Vignettes of friends who have died over the last decade, including Antonio’s first wife Valeria, weave through these essays. “Nearly all these friends were in their fifties and sixties when they departed,” she writes. An exception was the aged poet Loris Jacopo Bononi, who owned the castle where Cooley and Antonio stayed. One of Bononi’s poems was read at his funeral and drew this reaction from Cooley:

I’d always liked listening to Bononi recite his work, but in that ill-lit, chilly cathedral, the lines sounded bombastic. Closing my eyes, I heard Bononi himself contemplating the end of his contest with life: and only one of us will win.

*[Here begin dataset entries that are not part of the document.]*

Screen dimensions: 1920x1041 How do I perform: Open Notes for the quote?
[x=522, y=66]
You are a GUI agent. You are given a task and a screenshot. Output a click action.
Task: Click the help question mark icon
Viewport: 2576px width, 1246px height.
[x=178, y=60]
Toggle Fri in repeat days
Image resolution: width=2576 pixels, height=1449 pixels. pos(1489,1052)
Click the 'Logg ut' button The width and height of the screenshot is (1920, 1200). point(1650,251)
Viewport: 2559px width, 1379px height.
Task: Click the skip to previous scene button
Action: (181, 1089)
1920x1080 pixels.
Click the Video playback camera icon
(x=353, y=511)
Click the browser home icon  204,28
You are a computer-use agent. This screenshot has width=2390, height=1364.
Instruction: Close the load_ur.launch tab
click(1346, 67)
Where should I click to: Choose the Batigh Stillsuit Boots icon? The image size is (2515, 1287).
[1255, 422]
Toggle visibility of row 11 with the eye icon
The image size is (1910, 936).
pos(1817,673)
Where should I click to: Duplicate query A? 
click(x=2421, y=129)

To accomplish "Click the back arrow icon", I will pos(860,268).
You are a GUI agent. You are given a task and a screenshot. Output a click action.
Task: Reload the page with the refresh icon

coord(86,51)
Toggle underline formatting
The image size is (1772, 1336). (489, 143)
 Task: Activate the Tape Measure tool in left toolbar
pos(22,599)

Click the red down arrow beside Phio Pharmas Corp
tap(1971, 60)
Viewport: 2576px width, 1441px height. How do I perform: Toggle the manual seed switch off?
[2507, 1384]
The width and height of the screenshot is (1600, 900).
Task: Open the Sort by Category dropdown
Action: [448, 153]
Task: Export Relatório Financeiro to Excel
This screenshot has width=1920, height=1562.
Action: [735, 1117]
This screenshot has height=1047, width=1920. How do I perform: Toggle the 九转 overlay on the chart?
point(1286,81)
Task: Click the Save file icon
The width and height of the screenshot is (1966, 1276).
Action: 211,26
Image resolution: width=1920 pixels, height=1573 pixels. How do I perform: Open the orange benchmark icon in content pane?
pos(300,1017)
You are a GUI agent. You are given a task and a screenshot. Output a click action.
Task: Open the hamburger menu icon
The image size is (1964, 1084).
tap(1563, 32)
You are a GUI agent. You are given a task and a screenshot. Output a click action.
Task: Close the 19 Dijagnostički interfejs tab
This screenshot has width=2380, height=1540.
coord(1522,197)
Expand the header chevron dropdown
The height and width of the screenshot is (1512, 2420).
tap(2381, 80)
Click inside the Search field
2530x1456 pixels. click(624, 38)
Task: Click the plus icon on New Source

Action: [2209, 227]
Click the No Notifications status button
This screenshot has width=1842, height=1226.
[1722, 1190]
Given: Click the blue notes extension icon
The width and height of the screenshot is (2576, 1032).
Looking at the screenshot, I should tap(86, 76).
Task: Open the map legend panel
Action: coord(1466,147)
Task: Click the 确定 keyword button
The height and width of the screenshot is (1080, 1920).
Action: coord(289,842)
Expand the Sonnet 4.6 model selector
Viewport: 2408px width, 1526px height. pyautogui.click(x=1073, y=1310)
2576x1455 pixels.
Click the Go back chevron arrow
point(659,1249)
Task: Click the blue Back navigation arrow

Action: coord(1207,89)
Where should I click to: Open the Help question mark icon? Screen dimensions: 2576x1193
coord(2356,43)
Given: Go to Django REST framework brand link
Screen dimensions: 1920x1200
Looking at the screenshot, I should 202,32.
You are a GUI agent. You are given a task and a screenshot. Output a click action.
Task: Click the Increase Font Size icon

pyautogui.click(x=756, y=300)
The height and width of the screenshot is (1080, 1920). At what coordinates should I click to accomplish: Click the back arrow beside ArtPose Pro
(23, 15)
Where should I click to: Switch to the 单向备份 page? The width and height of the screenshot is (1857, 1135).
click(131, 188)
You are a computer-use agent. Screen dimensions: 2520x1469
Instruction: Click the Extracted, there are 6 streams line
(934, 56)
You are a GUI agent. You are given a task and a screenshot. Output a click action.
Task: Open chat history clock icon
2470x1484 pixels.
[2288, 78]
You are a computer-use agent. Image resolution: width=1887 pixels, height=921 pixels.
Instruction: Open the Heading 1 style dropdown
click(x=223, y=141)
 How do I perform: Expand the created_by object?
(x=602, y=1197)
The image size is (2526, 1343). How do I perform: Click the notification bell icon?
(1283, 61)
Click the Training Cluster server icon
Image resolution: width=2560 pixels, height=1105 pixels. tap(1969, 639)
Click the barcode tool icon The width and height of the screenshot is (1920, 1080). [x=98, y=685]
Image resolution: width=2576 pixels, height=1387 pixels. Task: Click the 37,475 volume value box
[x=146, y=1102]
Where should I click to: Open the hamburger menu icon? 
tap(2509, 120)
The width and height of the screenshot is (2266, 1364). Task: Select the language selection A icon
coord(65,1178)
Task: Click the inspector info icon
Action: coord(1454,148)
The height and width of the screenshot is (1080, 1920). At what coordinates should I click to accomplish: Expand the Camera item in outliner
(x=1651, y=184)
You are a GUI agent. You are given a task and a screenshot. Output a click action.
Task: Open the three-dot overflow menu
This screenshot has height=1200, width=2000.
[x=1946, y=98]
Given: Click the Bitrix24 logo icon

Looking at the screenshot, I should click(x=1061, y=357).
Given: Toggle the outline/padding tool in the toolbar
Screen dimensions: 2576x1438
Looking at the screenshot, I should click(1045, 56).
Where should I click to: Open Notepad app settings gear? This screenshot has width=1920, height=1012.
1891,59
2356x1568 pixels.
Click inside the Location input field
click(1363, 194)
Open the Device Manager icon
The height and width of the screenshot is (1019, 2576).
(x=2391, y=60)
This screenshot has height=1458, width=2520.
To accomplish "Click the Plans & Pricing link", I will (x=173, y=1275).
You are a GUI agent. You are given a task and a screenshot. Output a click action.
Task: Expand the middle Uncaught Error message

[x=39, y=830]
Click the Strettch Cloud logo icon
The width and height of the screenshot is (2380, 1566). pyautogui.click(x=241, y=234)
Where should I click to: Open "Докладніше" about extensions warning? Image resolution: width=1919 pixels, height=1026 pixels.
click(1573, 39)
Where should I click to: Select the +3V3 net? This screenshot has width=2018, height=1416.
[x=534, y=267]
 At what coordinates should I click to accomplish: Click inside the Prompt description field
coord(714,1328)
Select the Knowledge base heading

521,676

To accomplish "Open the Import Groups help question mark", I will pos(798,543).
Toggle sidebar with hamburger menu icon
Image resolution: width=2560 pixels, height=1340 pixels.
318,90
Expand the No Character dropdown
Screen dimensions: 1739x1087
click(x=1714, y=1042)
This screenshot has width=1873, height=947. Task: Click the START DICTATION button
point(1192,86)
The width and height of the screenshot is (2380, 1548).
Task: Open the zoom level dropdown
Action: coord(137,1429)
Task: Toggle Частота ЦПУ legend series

Snippets of other poems from the likes of Stevie Smith, Walt Whitman, Galway Kinnell, and T.S. Eliot—a key figure in The Archivist—help Cooley complete her thoughts. She uses these lines from Eliot: “We are born with the dead: / See, they return, and bring us with them.” And she calls on e. e. cummings following Bononi’s death: “how do you like your blueeyed boy / Mister Death.”

Though Cooley and her husband make frequent trips to Italy, she admits her shortcomings when it comes to the language. Still, she inserts a flurry of Italian words and phrases into her text, which I found a bit off-putting.

The title of Guesswork emanates from the repeated use of questions in Cooley’s writing, most of which are unanswered or unanswerable, thus leading to guesses. A couple of examples: Toward the end of her book when she lists those who died, she asks if during her sabbatical in Italy, “have I dwelt too much on terminations and not enough on starts?” and “have I let grief bully me?” Another time she wonders if a few years from now, “would Antonio and I both be standing in Castiglione, basically fine? Or would he be taking care of me, as he’d taken care of Valeria during not one but two bouts of cancer? Or I of him?”

Cooley gives her feelings on loss a respite following her return from a side trip to Porto Venere when she talks about beauty. Beauty is:

not merely what my own or someone else’s senses discern and deliver. Hard to say what else it is, though, or how best to acknowledge it. Scarf it down or set it on a pedestal? Revere it or revel in it? [ . . . ] So what am I to do when I encounter it? [ . . . ] wonder freely about it, go where guesswork leads.

That may be good advice for reckoning with any twist and turn in life.